# PROBLEM DETAILS
Reproduce every one of the entries below word for word, omitting the pictures.

# INPUT ROWS
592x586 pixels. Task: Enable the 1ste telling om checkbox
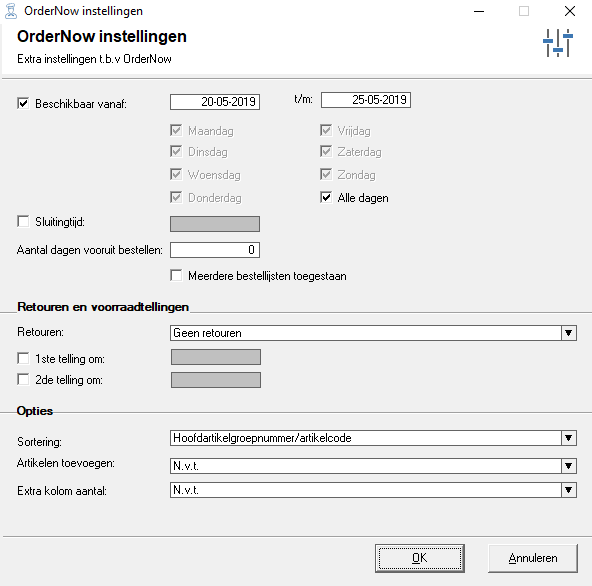click(x=23, y=358)
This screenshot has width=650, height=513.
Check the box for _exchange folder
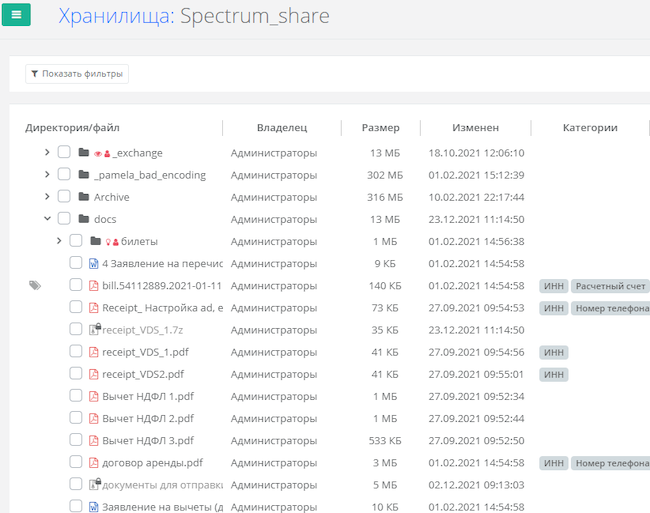point(64,153)
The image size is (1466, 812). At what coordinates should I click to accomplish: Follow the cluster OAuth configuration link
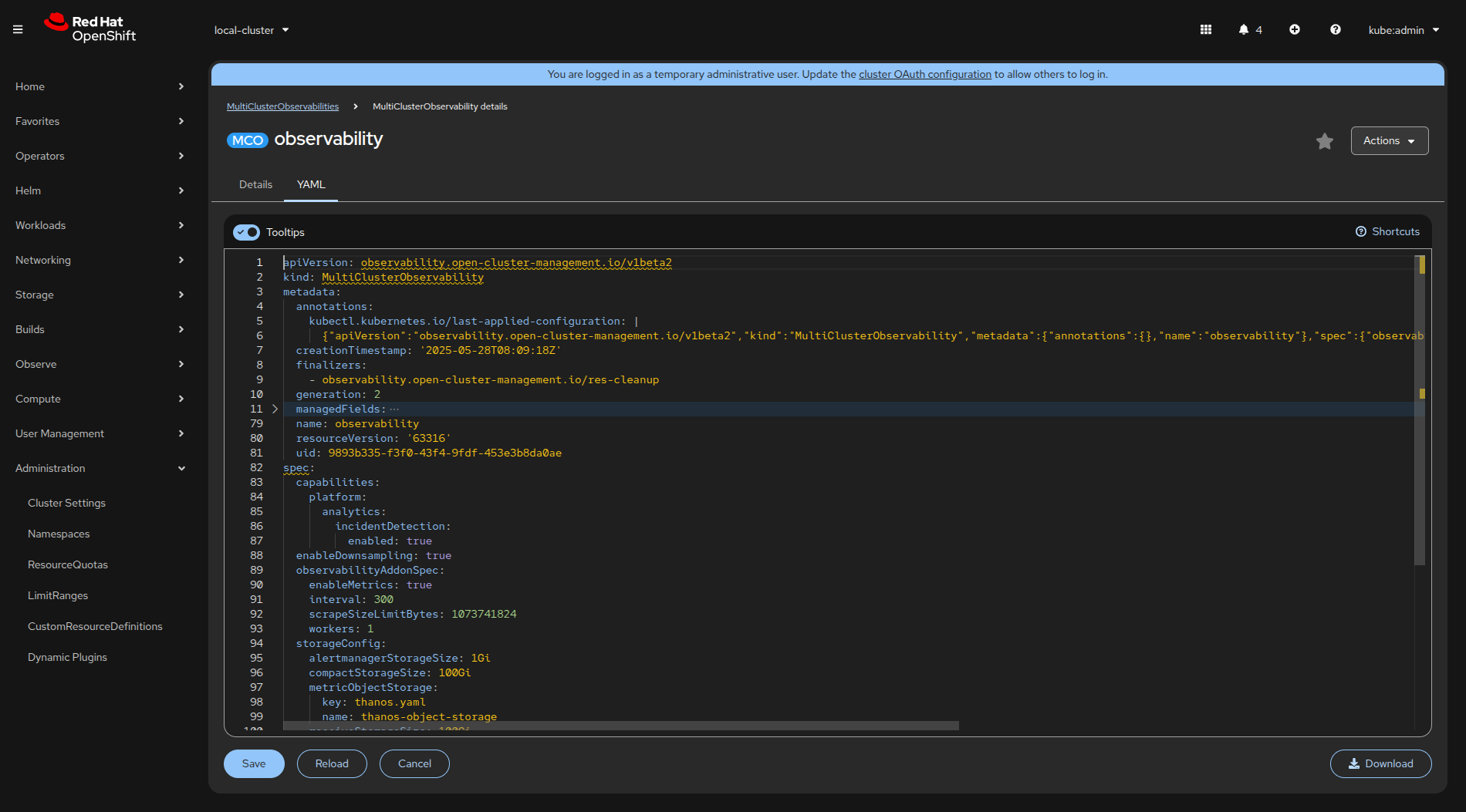pyautogui.click(x=924, y=75)
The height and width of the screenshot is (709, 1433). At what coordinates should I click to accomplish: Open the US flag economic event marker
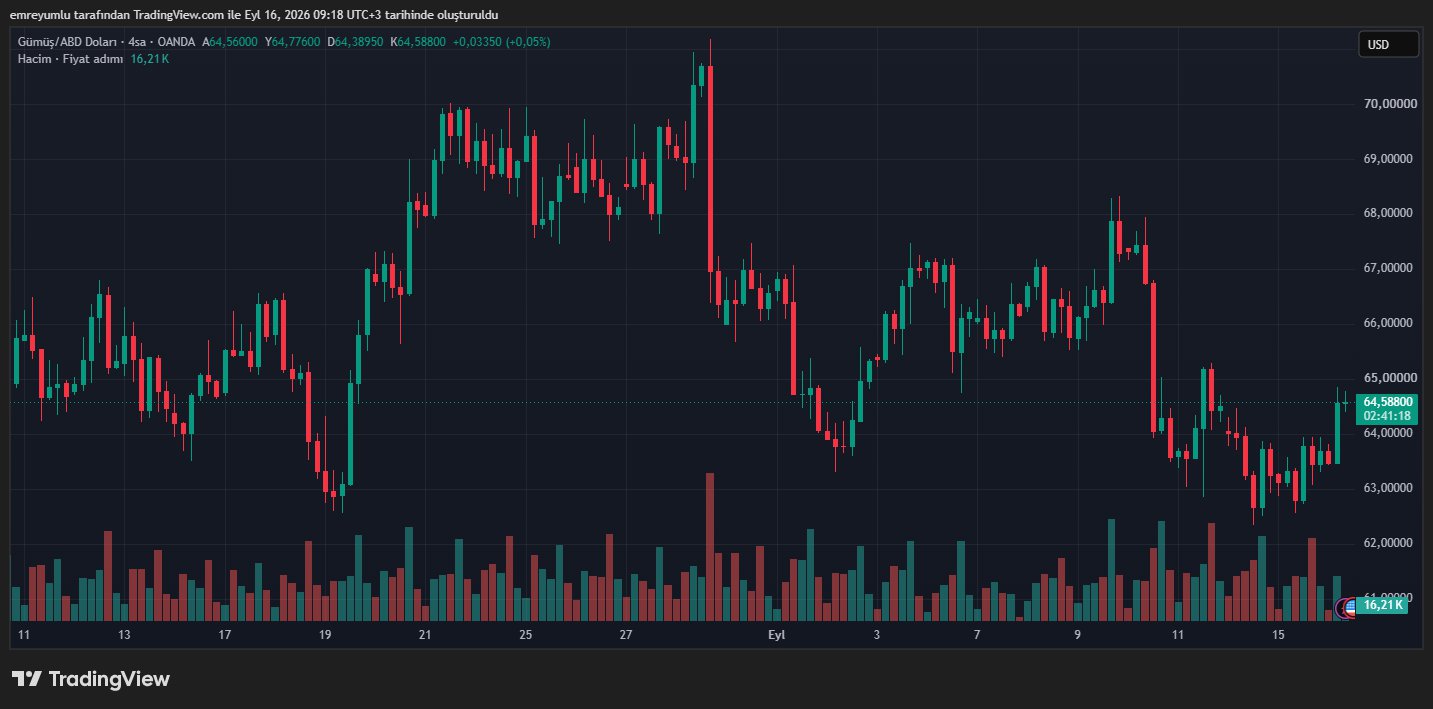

# WRITTEN REPLY
592x586 pixels. Task: Enable the 1ste telling om checkbox
click(x=23, y=358)
This screenshot has width=650, height=513.
Check the box for _exchange folder
point(64,153)
The image size is (1466, 812). At what coordinates should I click to accomplish: Follow the cluster OAuth configuration link
pyautogui.click(x=924, y=75)
The height and width of the screenshot is (709, 1433). At what coordinates should I click to accomplish: Open the US flag economic event marker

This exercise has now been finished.